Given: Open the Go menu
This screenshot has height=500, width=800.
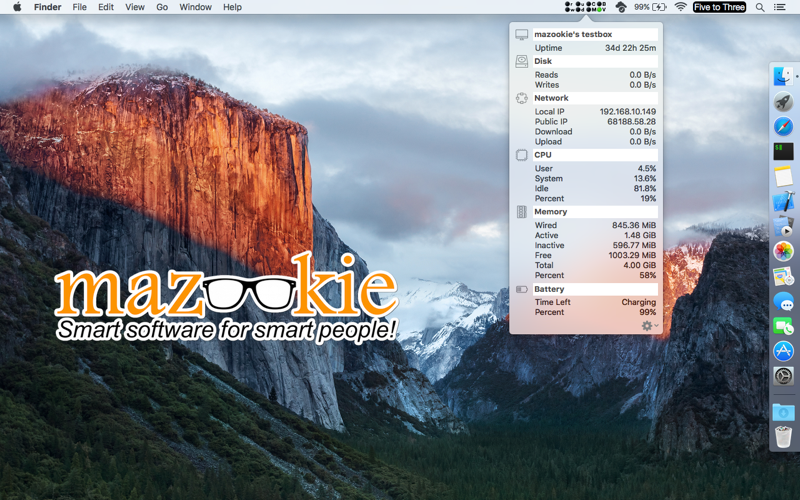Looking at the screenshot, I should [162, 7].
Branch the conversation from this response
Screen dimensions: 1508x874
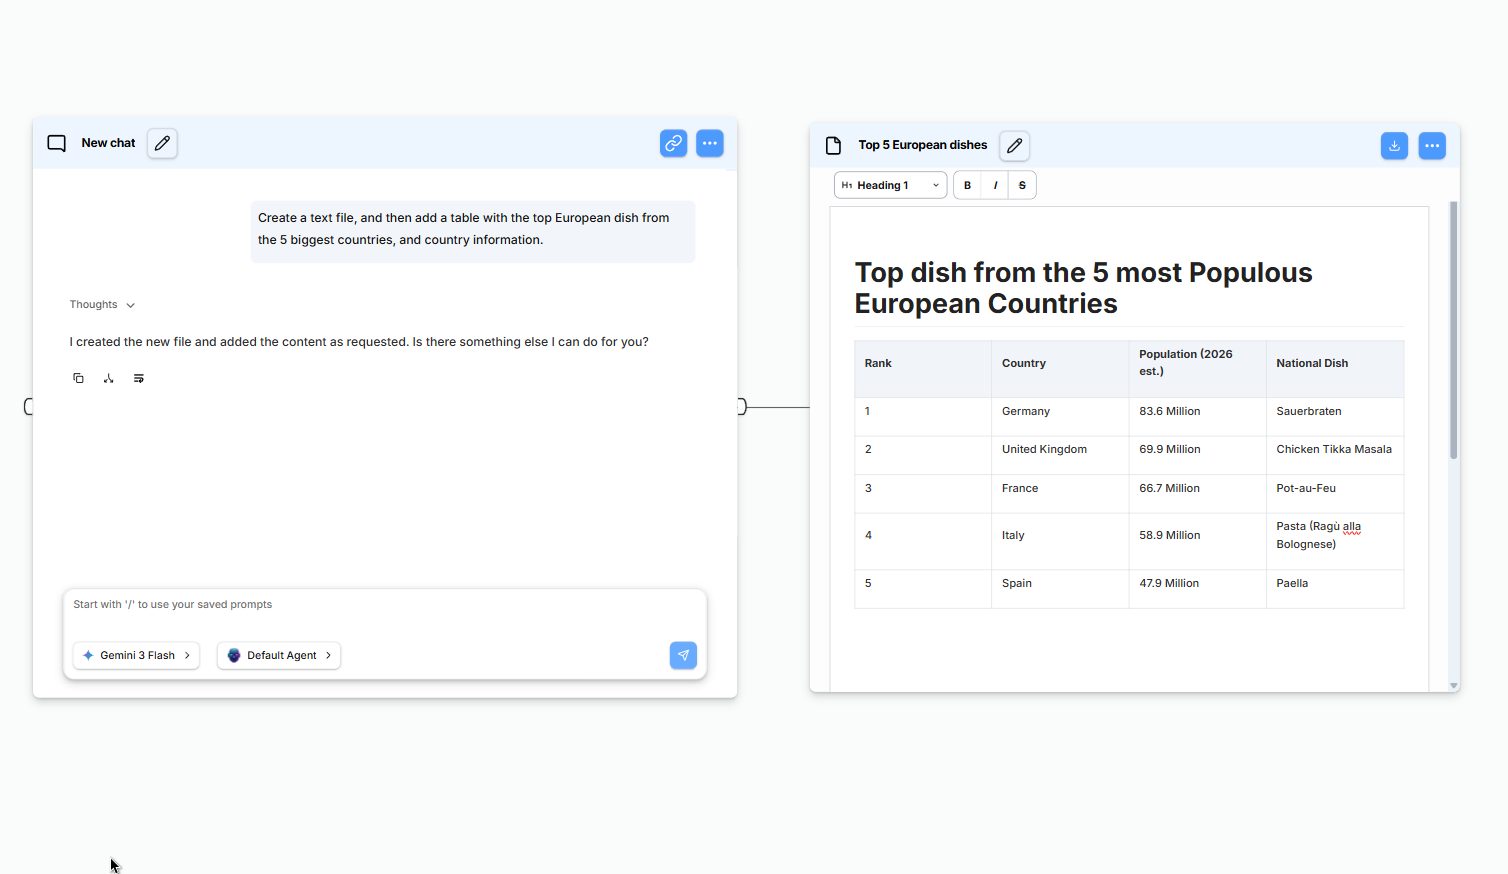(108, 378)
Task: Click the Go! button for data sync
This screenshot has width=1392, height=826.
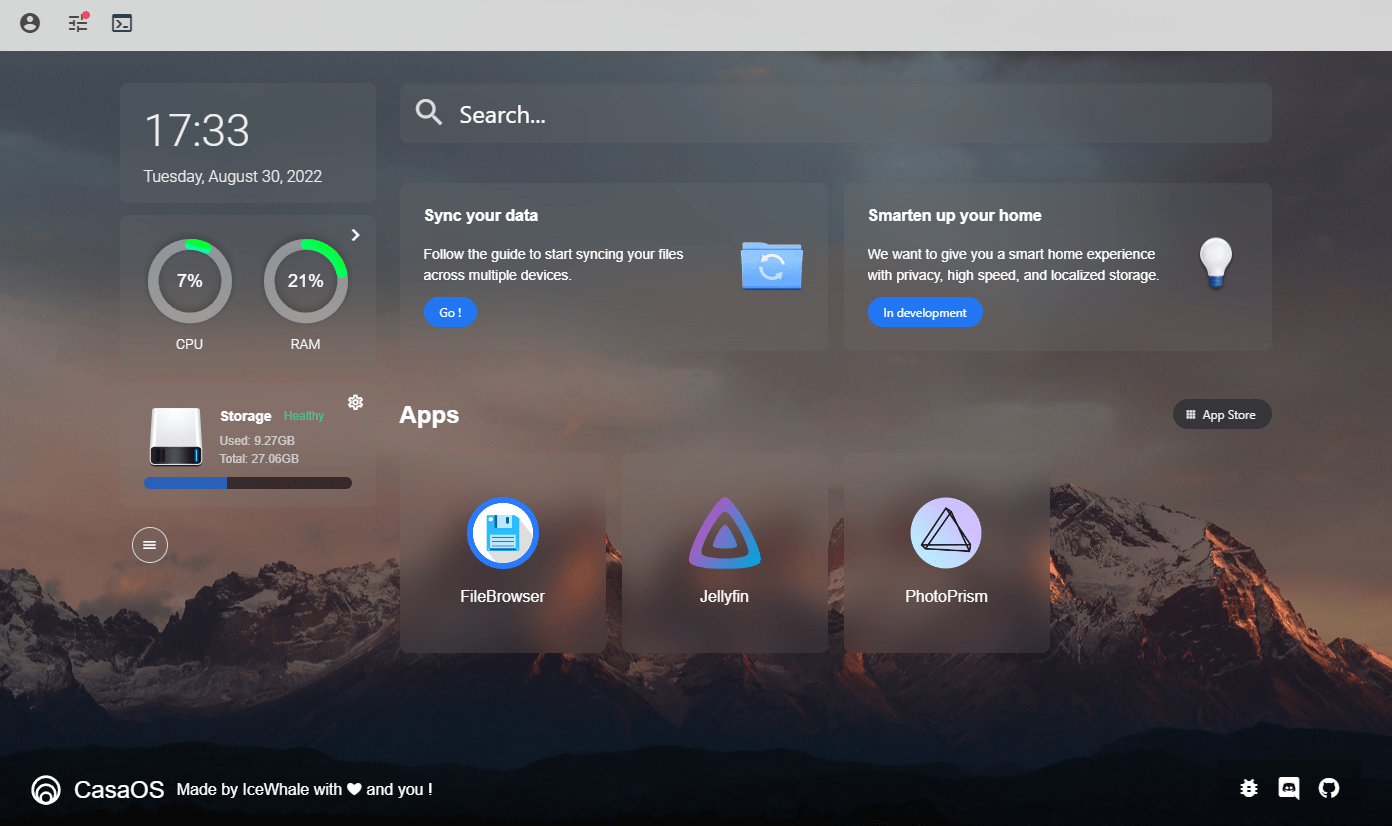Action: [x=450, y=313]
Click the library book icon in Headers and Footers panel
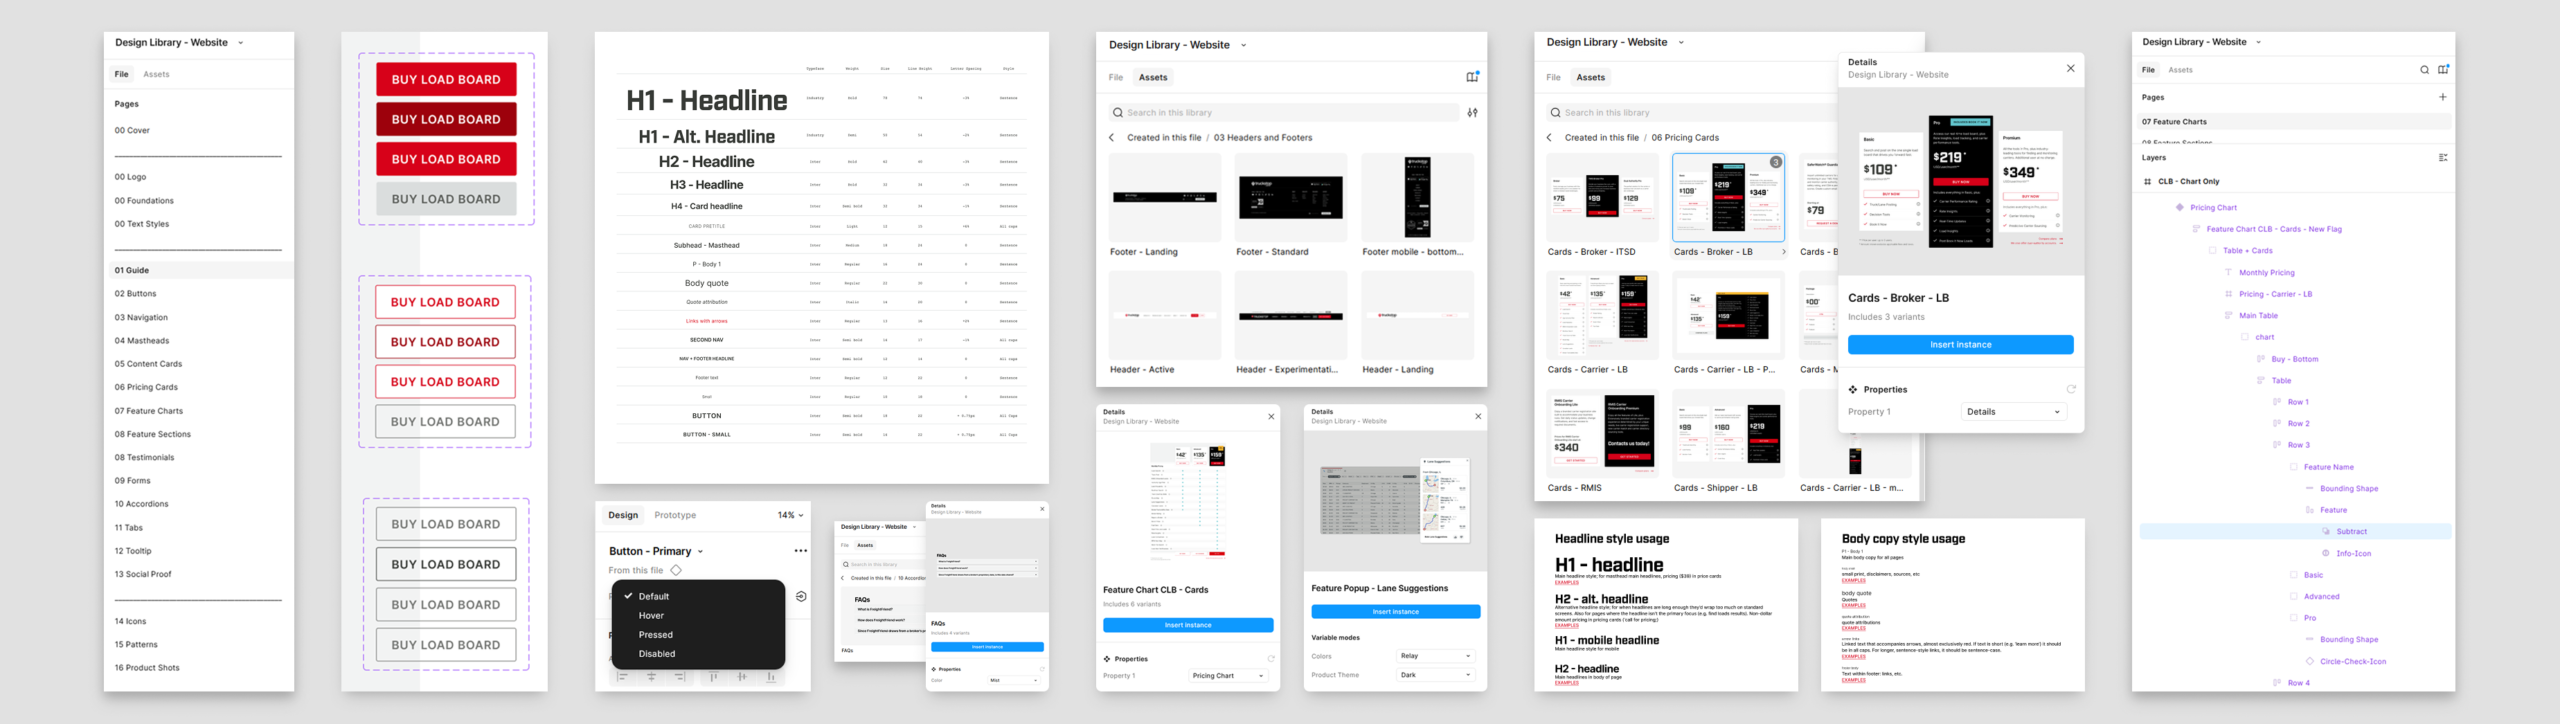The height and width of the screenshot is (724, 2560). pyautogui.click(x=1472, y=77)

....

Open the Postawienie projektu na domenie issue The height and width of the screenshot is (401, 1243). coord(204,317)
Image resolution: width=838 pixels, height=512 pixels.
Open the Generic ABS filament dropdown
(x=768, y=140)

....

» **TASK TO CARRY OUT**
For this exercise, please set down exactly the lines of the listing above from the line with "Given: Open the Go menu" up to and including the line with "Task: Click the Go! button for data sync", and no pictures.

» **RESPONSE BOX**
Given: Open the Go menu
This screenshot has height=500, width=800.
Looking at the screenshot, I should [162, 7].
Branch the conversation from this response
Screen dimensions: 1508x874
(108, 378)
Task: Click the Go! button for data sync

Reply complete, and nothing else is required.